VoxForge
Hi,
I followed the walk-through on the voxforge site, now I know the precedures to bulid a speech recognition application with grammer.
But what I want to do is just a single word recongition, for example, I speak "WHAT", then I will get a result whether this audio is my key word "WHAT" or not.
I trained the monophones and tied triphones, and I extracted the parameters corresponding to my key word "WHAT" from hmmdef file and built a new single word hmmdef file.
Then what should I do next? I think I might be able to get a likelihood output if I input a audio file, then I can set a threshold or something to classify the result. Can I use HVite to calcute likelihood without a grammer? or what grammer I need?
Any suggestions will be appreciated! Thanks!
--- (Edited on 8/23/2014 10:08 am [GMT-0500] by taa199) ---
You can learn a theory of keyword spotting from this thesis:
http://eprints.qut.edu.au/37254/1/Albert_Thambiratnam_Thesis.pdf
in short for keyword spotting you need not just a word model but also a garbage model.
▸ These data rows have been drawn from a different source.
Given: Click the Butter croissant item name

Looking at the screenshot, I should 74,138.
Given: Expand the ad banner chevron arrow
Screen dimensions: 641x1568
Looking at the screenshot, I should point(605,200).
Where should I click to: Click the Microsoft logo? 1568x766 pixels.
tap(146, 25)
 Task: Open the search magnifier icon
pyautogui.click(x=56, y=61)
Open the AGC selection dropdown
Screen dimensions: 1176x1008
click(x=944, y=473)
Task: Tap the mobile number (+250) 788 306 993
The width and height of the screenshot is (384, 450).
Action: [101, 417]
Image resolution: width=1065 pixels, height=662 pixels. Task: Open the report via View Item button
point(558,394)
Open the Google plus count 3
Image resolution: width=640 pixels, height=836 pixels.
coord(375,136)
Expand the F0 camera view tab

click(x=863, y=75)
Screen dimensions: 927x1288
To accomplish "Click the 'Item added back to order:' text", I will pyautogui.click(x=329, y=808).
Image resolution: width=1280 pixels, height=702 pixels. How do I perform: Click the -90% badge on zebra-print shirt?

You need to train garbage model in addition to keyword model (it can be monophone model with single statetrained on some amount of speech).
Then you can write a grammar where garbage and keyword are alternative. By balancing weights of keyword and garbage in the grammar you can emulate detection threshold.
If you want to try existing implementation of keyword spotting you can check latest pocketsphinx sources
http://github.com/cmusphinx/pocketsphinx
If you build and isntall it, keyword spotting is easy:
pocketsphinx_continuous -infile file.wav -keyword "ok google" -kws_threshold 1e-20
It will print you keywords detected and filter garbage
--- (Edited on 8/23/2014 20:12 [GMT+0400] by nsh) ---